2. It made (white) people talk about slavery. From the moment the film first screened at the Telluride Film Festival in Colorado last August, critics and culture writers were calling 12 Years the first movie to truly capture the horror and devastation of “America’s original sin.” Indiewire’s Eric Kohn called the film “a slavery movie for the ages.” New York magazine Vulture blogger Kyle Buchanan went Kohn one better, declaring in September—months before the Oscar nominations were even announced—that “Your Best Picture Winner Will Be 12 Years a Slave.” New York magazine’s Jonathan Chait, in a smartly written piece, hypothesized how Northup’s quiet dignity might explain the disdain some people feel for President Obama.
And even though Washington Post columnist Richard Cohen was (correctly) derided for not knowing how horrible slavery truly was, the one kernel of truth he did get right was that schools have done a pretty crappy job of teaching slavery. Now that the memoir and the film will be available to high school teachers, perhaps that will change.
3. It announced the arrival of a new Steve McQueen to Hollywood. For people of a certain age, hearing the name “Steve McQueen” evoked memories of the tough-guy actor known as “the King of Cool,” who generally gave bad dudes a hard time and drove fast cars in movies and real life.
But with just three feature films to his name, British director Steve McQueen has proved himself to be an artist completely in control of his craft, who possesses the skill to tell gut-wrenchingly difficult stories about complex characters—his 2011 film Shame offers a look into the life of a man in the throes of sex addiction, while 2008’s Hunger tells the harrowing true story of Irish hunger strike leader Bobby Sands (like 12 Years a Slave, both films featured Brit actor Michael Fassbender).

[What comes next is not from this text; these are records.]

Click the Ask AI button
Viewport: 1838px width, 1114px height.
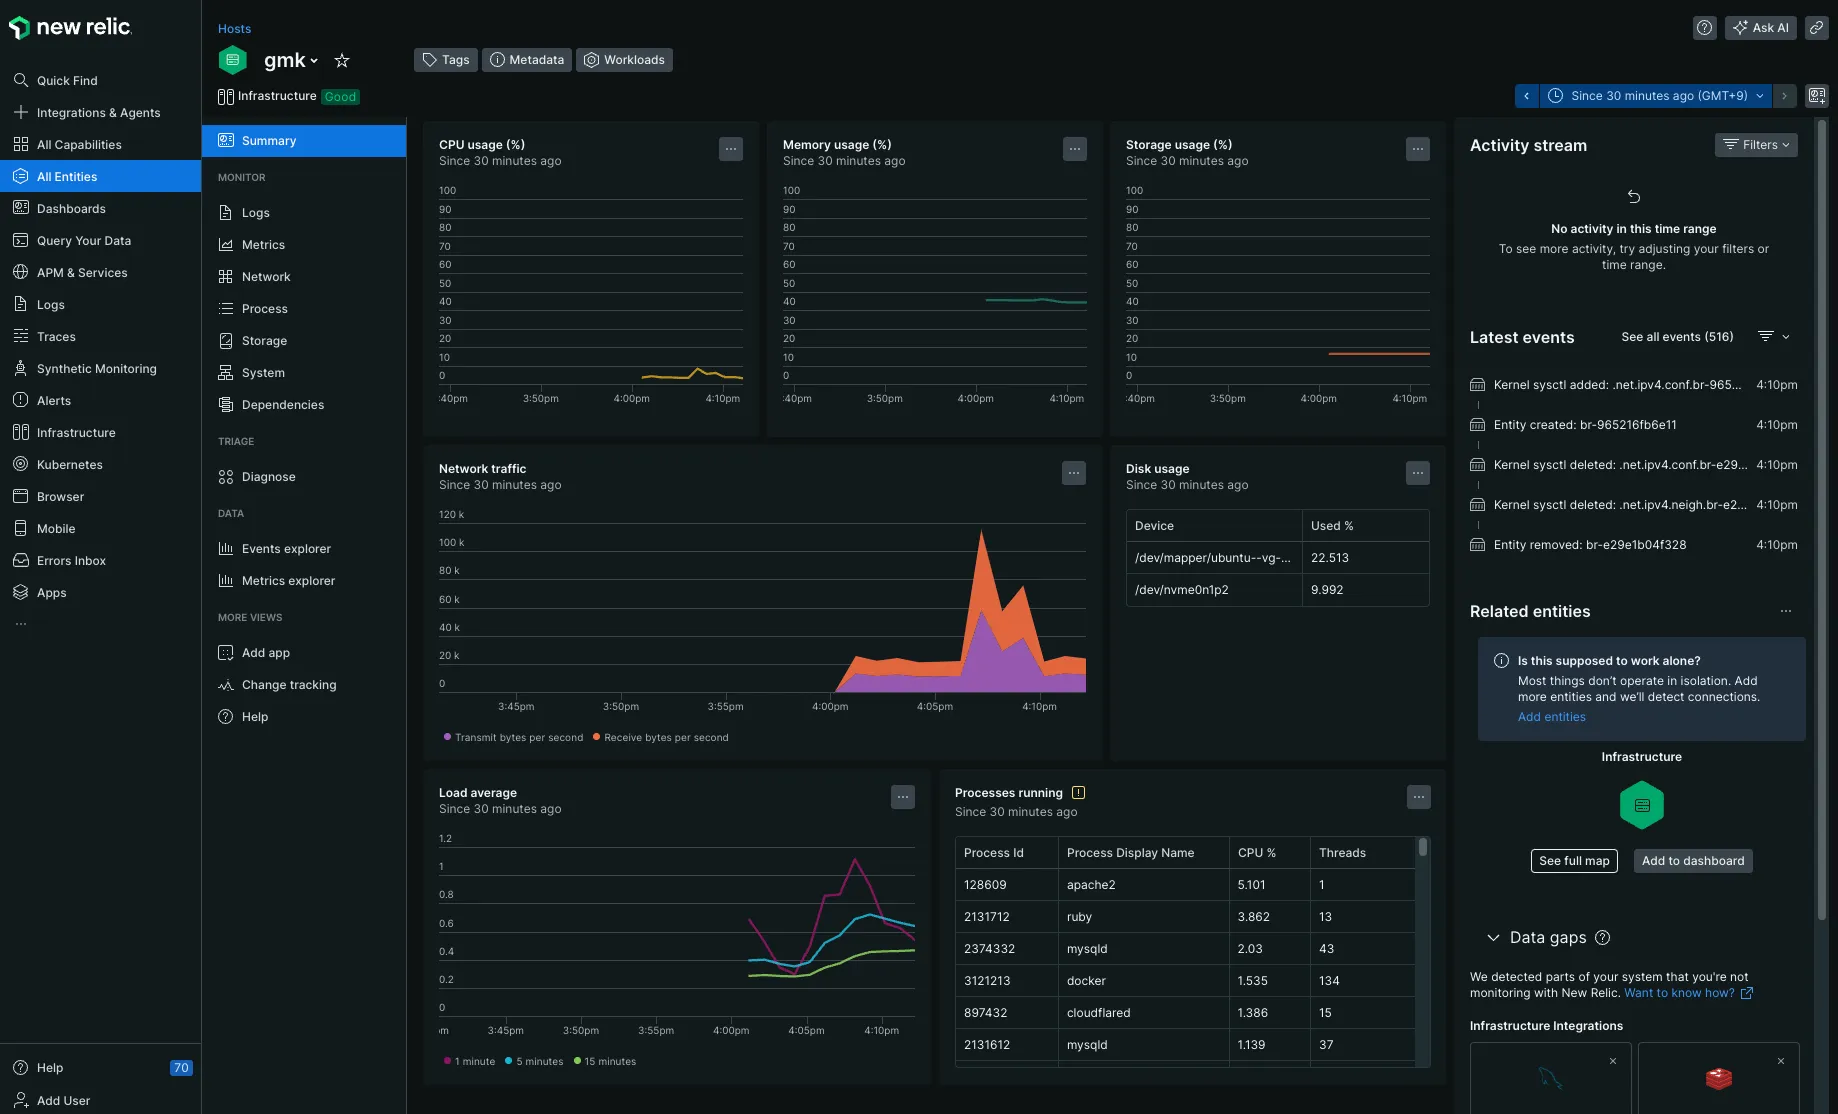click(x=1762, y=28)
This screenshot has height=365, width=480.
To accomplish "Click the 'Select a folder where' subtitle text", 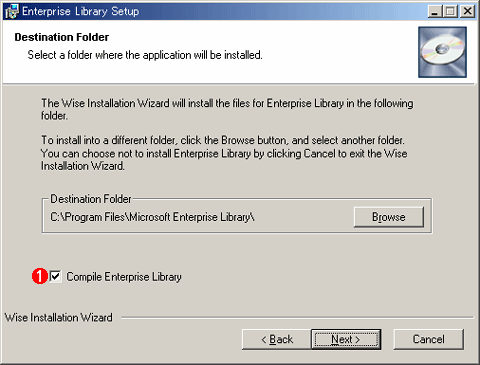I will [x=145, y=55].
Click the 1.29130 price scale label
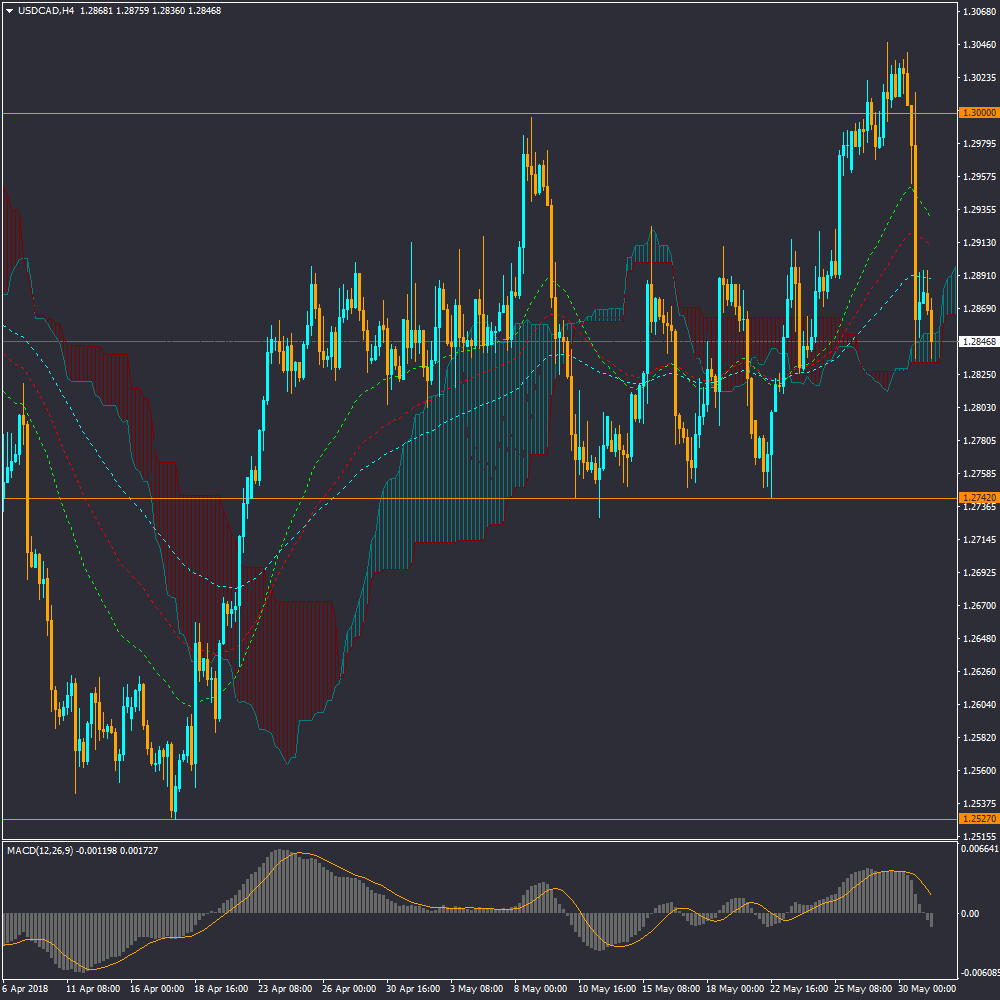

4. It made everyone learn how to pronounce “Chiwetel Ejiofor.” The role of Solomon Northup turned this British actor of Nigerian descent into a household name and an Oscar nominee. With his star definitely on the rise, Ejiofor may soon find himself in the same league of leading men alongside Denzel Washington, George Clooney, Matthew McConaughey and Brad Pitt. And if you’re still unclear on how to say his name, you better go here.
5. It gave Hollywood a new “it” girl—Lupita Nyong’o. What can we say—The Root loves her. The fashion world loves her. The Screen Actors Guild and critics love her. Will Oscar voters love her, too? Nyong’o, who scored a best supporting actress nomination nod for her debut role as slave girl Patsey, is in a dead-heat battle with still-“it” girl Jennifer Lawrence. Hollywood hasn’t been this gaga for a newcomer since Lawrence earned an Oscar nomination for her breakout role in 2010’s Winter’s Bone. Since then, Lawrence has scored two more Oscar nods—including a best actress win for 2012’s Silver Linings Playbook—and starring roles in two epic franchises: The X-Men and The Hunger Games. Let’s hope Hollywood showers the same level of love on Lupita.
6. It reminded African Americans that they are descendants of some of the strongest people on Earth. As difficult as it was to watch the unrelenting brutality depicted in the film—which one writer described as “the Disney version” of slavery because it didn’t go far enough in showing how awful human bondage was for blacks—the one bit of comfort that could be gleaned from those moments is that every effort by white slave owners to destroy the humanity of blacks was a complete and utter failure. The slaves who endured—and survived—such horrific conditions gave rise to generations of African Americans who continued to fight and scratch so that they could hold America to its core principle that all are created equal.